4.2 Elective Deferred Compensation. The amount of Compensation that a Director elects to defer shall be withheld from each payment of Compensation and credited to the Director’s Deferred Fee Account as the nondeferred portion of the Compensation becomes or would have become payable. Any withholding of taxes or other amounts with respect to deferred Compensation which is required by state, federal or local law shall be withheld from the Director’s nondeferred Compensation to the maximum extent possible with any excess being withheld from the Director’s Deferred Fee Account.

4.3 Determination of Accounts. Each Director’s Deferred Fee Account as of each Determination Date will consist of the balance of the Director’s Deferred Fee Account as of the immediately preceding Determination Date, increased by Compensation deferred pursuant to a Deferral Commitment and earnings, and decreased by distributions and losses, since that Determination Date.

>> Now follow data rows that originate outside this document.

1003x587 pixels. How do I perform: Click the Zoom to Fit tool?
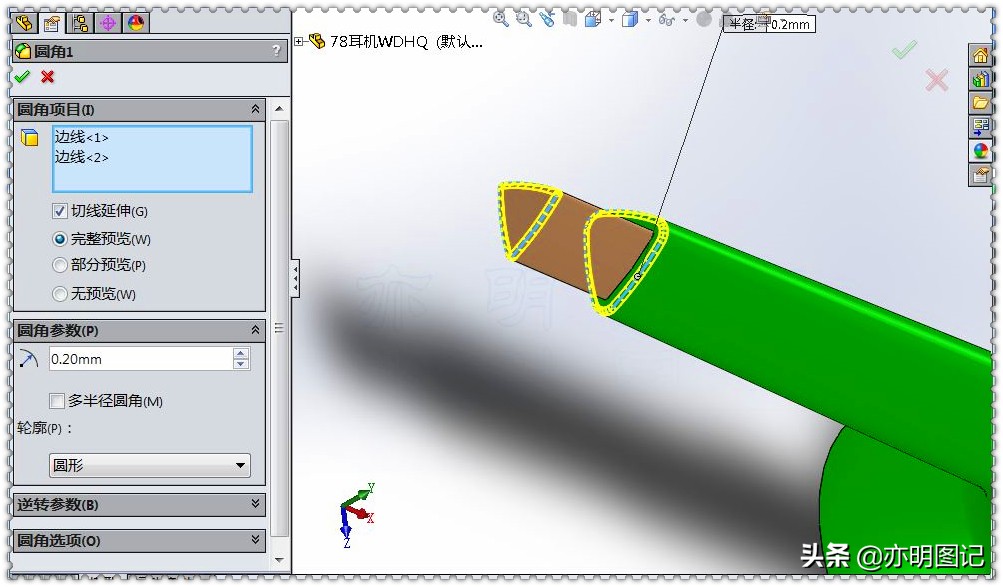coord(499,18)
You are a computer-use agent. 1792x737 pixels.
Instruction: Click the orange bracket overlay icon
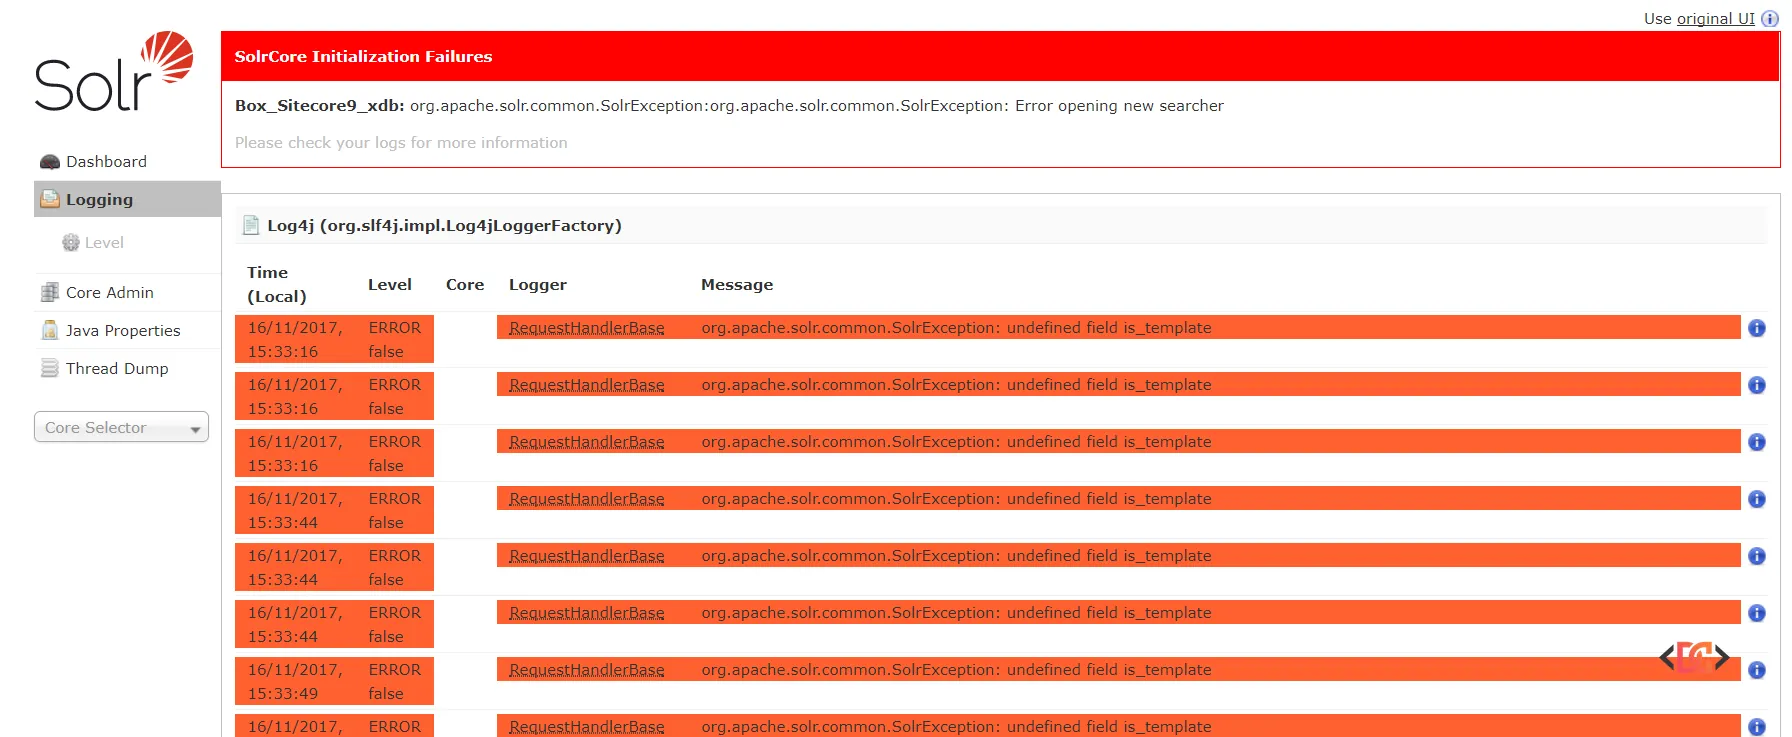(x=1694, y=657)
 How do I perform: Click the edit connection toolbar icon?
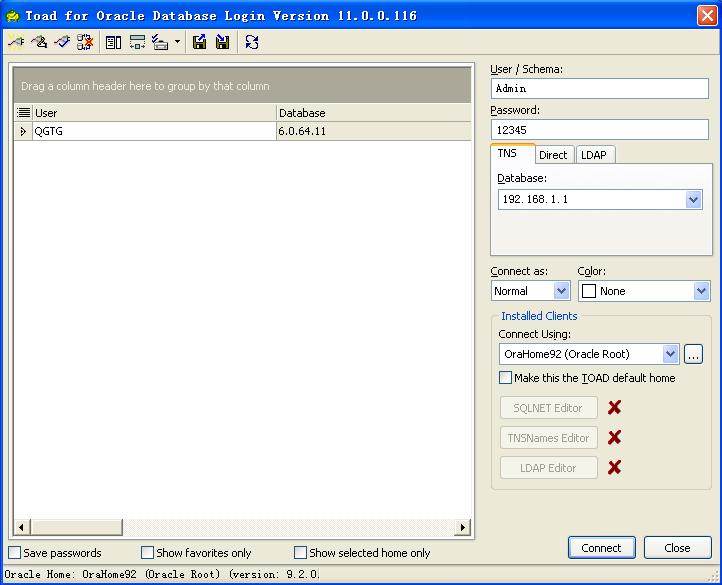39,42
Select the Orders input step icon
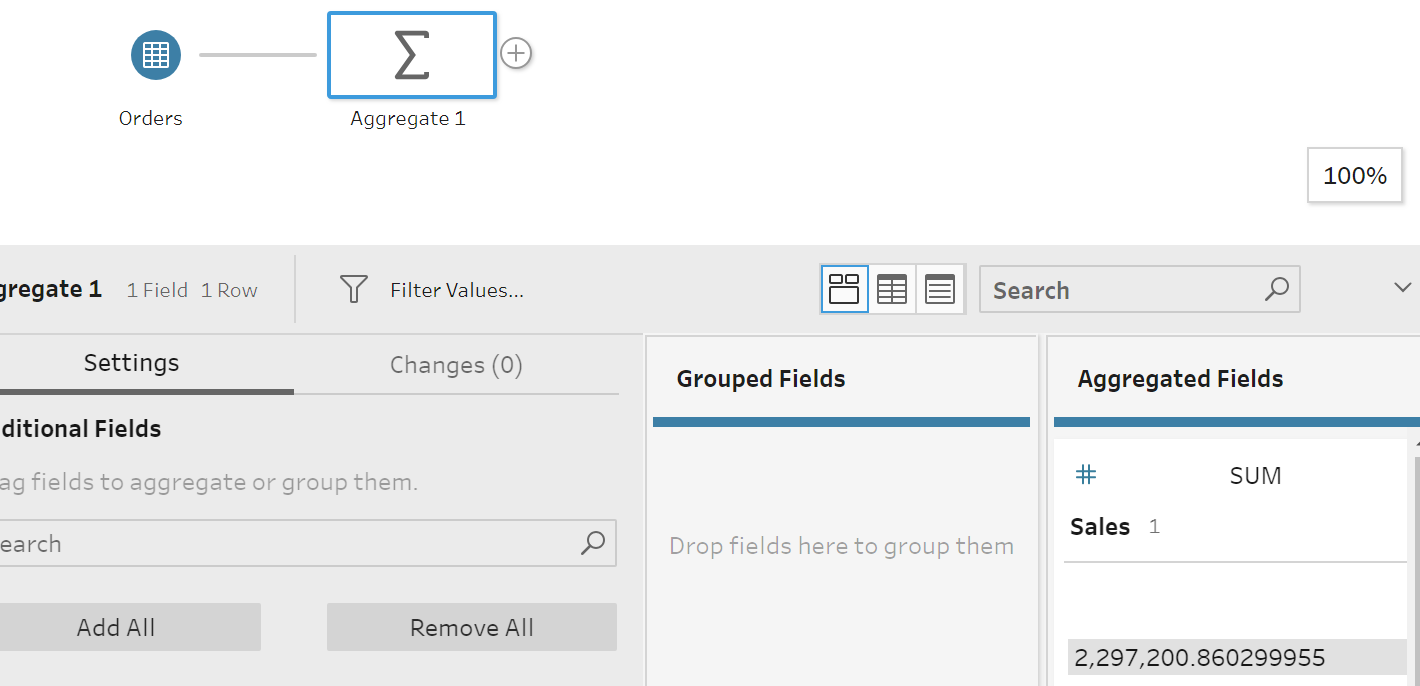This screenshot has width=1420, height=686. [156, 55]
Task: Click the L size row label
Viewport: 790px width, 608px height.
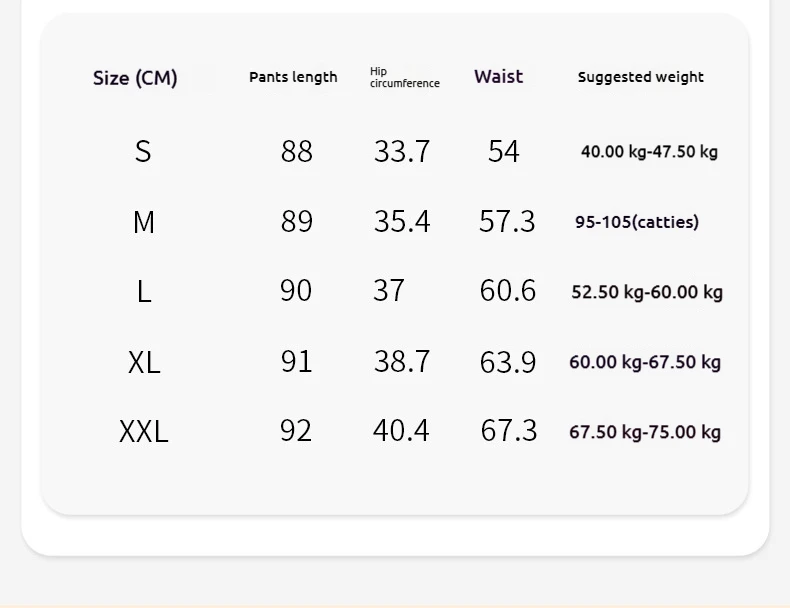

4.4 Determination of Earnings.

(a) Each Director’s Deferred Fee Account(s) shall be credited with interest on the amount in such account at the beginning of every month at a rate equal to the greater of: the Citibank Prime Rate (as determined the first day of the month); or 9%. The Committee in its sole discretion may permit a Director to request that the amounts represented by one or more of his or her Deferred Fee Account(s) be invested in equity securities, fixed income securities, money market accounts and cash, as the Bank shall from time to time allow as permitted investments under the Plan (an “Alternative Investment”). Any request by a Director as to an Alternative Investment shall be made in writing to the Committee and is subject to the discretion of the Committee. The Deferred Fee Account(s) shall be credited with earnings or losses (if any) based on the Alternative Investment selected, and as and for the period as reported to the Committee. Amounts invested in an Alternative Investment are not guaranteed by the Bank, and are subject to the risk of loss of principal and earnings. The Committee shall determine the frequency with which a Director may change his or her Alternative Investments.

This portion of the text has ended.